** DATA EXTRACT follows **

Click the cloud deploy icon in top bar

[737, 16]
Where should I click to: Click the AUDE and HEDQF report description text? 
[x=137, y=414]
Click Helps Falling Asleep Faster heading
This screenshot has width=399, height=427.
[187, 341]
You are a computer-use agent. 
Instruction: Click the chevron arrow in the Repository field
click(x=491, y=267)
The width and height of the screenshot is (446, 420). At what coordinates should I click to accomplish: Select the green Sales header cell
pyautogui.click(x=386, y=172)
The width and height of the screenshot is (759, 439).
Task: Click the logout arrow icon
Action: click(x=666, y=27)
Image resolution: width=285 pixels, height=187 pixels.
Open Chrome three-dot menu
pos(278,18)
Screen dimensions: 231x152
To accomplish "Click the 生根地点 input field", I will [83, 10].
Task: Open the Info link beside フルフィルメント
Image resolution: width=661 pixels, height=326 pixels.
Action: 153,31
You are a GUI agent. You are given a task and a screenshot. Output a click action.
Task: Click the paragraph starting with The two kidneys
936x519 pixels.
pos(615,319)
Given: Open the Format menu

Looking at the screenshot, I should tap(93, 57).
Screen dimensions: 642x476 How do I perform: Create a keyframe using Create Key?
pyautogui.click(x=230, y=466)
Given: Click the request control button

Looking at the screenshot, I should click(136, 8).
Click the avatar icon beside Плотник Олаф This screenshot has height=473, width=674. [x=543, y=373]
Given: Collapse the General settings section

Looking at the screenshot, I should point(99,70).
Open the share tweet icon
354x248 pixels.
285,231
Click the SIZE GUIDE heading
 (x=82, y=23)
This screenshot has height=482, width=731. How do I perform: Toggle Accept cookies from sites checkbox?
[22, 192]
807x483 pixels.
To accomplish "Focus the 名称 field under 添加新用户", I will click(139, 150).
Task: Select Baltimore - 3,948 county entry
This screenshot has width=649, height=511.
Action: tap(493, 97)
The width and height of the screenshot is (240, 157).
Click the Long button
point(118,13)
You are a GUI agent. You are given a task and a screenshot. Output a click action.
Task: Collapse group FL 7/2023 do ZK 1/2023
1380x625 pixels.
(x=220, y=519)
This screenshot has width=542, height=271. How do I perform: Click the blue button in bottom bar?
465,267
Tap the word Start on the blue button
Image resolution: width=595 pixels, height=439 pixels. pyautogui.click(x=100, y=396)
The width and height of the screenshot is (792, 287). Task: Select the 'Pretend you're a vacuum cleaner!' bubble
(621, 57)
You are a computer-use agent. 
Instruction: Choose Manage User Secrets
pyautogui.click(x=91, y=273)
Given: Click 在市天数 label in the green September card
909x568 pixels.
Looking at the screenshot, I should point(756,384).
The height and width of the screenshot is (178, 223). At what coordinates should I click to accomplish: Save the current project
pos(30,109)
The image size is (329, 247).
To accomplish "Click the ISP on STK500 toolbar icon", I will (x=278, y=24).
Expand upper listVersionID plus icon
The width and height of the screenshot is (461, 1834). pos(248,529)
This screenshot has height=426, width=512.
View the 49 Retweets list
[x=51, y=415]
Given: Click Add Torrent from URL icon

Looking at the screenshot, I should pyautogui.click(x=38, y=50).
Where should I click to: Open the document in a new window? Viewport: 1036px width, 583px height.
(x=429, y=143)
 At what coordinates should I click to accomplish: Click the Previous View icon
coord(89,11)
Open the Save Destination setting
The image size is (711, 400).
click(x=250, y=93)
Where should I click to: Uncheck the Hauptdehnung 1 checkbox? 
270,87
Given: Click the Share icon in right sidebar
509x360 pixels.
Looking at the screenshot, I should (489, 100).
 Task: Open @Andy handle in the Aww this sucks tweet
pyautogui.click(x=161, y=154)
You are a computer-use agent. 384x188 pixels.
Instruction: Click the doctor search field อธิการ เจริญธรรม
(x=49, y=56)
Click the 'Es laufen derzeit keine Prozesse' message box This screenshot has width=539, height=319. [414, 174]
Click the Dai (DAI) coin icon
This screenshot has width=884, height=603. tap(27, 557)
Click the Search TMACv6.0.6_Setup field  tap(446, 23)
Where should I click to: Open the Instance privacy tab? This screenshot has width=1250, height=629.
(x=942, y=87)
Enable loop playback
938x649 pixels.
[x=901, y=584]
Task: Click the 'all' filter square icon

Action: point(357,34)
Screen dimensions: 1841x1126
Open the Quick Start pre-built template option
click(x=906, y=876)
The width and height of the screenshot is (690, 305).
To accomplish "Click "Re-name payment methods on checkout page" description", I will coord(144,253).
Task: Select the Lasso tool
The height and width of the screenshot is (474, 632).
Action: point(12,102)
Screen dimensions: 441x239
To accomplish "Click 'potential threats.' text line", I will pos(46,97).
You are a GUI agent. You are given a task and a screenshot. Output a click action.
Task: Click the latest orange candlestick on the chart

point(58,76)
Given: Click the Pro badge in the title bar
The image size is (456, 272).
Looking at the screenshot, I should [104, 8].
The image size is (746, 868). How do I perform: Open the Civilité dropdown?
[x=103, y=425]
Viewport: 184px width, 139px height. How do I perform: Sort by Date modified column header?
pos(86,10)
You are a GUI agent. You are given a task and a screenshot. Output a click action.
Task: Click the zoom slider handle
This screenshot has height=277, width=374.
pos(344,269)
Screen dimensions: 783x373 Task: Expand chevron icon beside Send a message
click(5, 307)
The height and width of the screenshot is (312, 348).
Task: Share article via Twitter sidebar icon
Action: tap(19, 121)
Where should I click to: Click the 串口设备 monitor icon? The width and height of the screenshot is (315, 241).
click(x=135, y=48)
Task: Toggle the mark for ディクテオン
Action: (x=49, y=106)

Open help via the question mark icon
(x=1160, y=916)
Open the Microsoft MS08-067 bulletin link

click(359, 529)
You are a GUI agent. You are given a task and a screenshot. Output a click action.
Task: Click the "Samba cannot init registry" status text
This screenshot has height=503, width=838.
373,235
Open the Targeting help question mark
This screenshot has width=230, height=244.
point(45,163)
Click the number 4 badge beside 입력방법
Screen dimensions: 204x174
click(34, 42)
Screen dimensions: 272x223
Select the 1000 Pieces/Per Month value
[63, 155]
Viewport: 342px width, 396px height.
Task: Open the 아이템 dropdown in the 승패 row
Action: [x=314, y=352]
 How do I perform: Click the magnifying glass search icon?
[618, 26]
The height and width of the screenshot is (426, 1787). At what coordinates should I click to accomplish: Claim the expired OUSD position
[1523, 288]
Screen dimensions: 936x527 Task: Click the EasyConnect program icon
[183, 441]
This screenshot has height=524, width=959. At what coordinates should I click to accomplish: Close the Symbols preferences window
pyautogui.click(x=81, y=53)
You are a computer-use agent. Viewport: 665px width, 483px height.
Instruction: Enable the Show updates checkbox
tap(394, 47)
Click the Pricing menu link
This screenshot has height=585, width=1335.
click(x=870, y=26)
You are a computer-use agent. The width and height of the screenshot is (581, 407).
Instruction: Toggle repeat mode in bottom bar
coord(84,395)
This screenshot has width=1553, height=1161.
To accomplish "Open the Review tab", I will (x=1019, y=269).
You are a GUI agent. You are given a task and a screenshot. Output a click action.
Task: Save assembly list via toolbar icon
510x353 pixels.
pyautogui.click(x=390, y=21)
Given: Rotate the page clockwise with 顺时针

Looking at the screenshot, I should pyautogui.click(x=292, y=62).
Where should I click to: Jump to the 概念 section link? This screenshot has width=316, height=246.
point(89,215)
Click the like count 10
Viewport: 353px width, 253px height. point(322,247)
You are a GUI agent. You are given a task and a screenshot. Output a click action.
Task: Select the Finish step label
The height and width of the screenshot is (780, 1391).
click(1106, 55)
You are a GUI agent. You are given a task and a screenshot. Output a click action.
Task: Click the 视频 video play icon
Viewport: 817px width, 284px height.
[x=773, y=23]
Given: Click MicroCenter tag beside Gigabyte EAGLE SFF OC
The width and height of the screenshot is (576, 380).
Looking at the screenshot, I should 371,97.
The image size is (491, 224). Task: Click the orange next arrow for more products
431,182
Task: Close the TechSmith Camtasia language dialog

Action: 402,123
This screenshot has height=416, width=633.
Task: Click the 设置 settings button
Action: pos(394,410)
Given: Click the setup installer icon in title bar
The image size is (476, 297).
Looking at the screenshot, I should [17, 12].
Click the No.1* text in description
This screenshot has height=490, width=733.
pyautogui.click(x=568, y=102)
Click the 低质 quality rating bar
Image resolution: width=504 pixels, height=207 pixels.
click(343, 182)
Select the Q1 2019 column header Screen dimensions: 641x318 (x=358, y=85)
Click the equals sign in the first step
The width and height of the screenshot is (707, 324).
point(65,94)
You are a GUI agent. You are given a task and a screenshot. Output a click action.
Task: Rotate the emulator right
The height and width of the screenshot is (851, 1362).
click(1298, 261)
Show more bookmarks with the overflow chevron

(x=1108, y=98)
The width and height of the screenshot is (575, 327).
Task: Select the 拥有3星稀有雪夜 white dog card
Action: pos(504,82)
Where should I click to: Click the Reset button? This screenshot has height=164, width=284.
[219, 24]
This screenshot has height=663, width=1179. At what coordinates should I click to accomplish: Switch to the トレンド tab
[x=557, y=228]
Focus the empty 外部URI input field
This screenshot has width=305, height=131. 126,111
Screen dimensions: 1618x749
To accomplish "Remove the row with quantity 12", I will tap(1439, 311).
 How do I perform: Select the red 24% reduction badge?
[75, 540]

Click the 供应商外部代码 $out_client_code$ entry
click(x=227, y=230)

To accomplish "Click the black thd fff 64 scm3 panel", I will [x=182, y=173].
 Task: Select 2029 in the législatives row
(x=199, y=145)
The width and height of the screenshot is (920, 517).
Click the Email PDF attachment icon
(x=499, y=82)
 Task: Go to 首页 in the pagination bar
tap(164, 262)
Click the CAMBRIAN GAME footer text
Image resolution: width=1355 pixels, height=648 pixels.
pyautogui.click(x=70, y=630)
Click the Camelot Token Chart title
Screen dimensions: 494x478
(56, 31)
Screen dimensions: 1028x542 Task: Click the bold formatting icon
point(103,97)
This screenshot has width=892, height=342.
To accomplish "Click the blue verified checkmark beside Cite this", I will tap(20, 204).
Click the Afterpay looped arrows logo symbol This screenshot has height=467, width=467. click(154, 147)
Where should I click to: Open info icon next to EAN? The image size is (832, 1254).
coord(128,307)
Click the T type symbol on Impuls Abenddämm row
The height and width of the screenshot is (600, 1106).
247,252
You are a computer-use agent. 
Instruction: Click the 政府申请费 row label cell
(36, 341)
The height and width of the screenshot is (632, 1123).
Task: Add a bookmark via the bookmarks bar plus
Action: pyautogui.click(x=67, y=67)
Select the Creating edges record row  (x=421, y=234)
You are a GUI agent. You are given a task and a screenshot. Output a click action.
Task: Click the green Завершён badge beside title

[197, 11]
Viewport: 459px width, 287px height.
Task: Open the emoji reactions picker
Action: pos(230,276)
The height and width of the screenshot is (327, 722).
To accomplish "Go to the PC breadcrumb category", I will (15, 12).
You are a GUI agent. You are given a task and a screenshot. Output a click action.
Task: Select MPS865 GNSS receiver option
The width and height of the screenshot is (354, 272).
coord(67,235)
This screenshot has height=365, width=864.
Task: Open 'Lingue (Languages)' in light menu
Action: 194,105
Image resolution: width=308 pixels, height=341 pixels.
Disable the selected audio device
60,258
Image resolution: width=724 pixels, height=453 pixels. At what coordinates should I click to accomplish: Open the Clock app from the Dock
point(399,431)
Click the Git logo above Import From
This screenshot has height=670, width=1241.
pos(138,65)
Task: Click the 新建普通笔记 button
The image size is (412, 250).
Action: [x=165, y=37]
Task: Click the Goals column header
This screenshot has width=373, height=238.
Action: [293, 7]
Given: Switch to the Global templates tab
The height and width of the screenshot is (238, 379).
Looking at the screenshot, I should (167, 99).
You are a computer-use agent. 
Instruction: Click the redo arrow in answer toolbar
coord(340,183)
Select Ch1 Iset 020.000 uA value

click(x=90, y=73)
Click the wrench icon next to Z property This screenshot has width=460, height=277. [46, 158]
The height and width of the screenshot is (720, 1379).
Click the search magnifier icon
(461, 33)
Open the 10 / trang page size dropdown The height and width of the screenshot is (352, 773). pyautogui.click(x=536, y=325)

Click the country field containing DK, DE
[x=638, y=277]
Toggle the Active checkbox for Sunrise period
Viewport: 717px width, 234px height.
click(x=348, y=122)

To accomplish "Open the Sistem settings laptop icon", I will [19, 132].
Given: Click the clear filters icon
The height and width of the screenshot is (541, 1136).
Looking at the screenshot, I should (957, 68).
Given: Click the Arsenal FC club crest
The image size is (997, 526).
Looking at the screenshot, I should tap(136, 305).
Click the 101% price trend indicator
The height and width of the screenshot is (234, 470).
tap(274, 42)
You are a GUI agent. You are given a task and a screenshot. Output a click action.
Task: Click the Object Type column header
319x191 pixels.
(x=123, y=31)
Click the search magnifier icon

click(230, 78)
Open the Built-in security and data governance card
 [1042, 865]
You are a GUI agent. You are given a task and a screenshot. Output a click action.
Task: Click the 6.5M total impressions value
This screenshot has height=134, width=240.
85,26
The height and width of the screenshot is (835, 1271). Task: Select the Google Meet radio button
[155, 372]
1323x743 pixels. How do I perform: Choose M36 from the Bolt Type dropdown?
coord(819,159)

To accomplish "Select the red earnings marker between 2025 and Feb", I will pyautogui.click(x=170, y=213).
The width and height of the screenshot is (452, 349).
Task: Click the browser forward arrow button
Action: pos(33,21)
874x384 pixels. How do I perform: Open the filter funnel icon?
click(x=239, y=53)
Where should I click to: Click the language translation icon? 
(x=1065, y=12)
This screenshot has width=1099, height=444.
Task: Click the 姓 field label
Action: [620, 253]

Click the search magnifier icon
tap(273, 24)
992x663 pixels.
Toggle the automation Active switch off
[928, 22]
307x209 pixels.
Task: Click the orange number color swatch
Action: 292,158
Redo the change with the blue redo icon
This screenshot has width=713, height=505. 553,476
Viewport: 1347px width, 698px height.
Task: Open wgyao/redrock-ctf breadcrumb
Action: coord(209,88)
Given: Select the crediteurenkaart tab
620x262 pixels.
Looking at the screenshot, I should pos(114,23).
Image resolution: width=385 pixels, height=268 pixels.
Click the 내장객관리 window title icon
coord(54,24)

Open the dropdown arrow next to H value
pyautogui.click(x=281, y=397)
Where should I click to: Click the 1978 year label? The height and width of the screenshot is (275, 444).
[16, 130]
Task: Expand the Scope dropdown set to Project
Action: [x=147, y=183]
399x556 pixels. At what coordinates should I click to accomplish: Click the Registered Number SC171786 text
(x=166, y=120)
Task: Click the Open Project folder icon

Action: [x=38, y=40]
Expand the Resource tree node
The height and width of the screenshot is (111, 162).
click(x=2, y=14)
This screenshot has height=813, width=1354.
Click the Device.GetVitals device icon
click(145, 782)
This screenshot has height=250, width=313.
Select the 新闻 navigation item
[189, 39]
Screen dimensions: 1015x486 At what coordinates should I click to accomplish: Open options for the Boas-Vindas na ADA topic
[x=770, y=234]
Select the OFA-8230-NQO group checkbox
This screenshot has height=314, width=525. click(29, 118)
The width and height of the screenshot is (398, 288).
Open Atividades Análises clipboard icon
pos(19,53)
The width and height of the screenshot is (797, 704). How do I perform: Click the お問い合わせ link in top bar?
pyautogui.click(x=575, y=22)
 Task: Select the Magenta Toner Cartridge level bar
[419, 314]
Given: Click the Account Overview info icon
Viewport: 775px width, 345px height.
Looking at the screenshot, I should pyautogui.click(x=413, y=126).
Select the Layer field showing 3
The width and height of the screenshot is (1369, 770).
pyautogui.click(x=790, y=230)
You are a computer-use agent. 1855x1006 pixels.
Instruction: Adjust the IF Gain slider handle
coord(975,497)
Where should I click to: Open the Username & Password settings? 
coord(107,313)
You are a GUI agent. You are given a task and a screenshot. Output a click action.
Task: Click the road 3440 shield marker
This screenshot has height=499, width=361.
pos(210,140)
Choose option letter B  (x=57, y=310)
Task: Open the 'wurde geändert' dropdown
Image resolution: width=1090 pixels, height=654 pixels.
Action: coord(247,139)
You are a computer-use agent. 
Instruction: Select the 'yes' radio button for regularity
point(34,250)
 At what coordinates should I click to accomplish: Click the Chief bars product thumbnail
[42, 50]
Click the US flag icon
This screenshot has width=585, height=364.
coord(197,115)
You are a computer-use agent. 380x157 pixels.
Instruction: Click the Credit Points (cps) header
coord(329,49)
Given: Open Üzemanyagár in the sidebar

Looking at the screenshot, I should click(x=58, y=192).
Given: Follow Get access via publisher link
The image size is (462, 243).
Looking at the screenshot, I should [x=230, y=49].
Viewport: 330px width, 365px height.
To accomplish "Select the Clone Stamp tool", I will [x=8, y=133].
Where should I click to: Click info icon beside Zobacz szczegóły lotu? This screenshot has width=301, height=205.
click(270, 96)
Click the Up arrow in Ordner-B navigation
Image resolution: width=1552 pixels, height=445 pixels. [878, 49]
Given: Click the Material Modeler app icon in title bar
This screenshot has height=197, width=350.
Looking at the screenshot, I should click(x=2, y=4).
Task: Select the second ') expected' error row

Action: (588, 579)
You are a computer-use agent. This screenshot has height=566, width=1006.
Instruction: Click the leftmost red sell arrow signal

** End of DATA EXTRACT **

§ **INSTRUCTIONS TO FOLLOW**: Give back every line from the beginning of the records through the line holding "Task: Select Baltimore - 3,948 county entry", exactly as it reads, and leave out the rest.

§ **EXERCISE OUTPUT**:
Click the cloud deploy icon in top bar

[737, 16]
Where should I click to: Click the AUDE and HEDQF report description text? 
[x=137, y=414]
Click Helps Falling Asleep Faster heading
This screenshot has width=399, height=427.
[187, 341]
You are a computer-use agent. 
Instruction: Click the chevron arrow in the Repository field
click(x=491, y=267)
The width and height of the screenshot is (446, 420). At what coordinates should I click to accomplish: Select the green Sales header cell
pyautogui.click(x=386, y=172)
The width and height of the screenshot is (759, 439).
Task: Click the logout arrow icon
Action: click(x=666, y=27)
Image resolution: width=285 pixels, height=187 pixels.
Open Chrome three-dot menu
pos(278,18)
Screen dimensions: 231x152
To accomplish "Click the 生根地点 input field", I will [83, 10].
Task: Open the Info link beside フルフィルメント
Image resolution: width=661 pixels, height=326 pixels.
Action: 153,31
You are a GUI agent. You are given a task and a screenshot. Output a click action.
Task: Click the paragraph starting with The two kidneys
936x519 pixels.
pos(615,319)
Given: Open the Format menu

Looking at the screenshot, I should tap(93, 57).
Screen dimensions: 642x476 How do I perform: Create a keyframe using Create Key?
pyautogui.click(x=230, y=466)
Given: Click the request control button

Looking at the screenshot, I should click(136, 8).
Click the avatar icon beside Плотник Олаф This screenshot has height=473, width=674. [x=543, y=373]
Given: Collapse the General settings section

Looking at the screenshot, I should point(99,70).
Open the share tweet icon
354x248 pixels.
285,231
Click the SIZE GUIDE heading
 (x=82, y=23)
This screenshot has height=482, width=731. How do I perform: Toggle Accept cookies from sites checkbox?
[22, 192]
807x483 pixels.
To accomplish "Focus the 名称 field under 添加新用户", I will click(139, 150).
Task: Select Baltimore - 3,948 county entry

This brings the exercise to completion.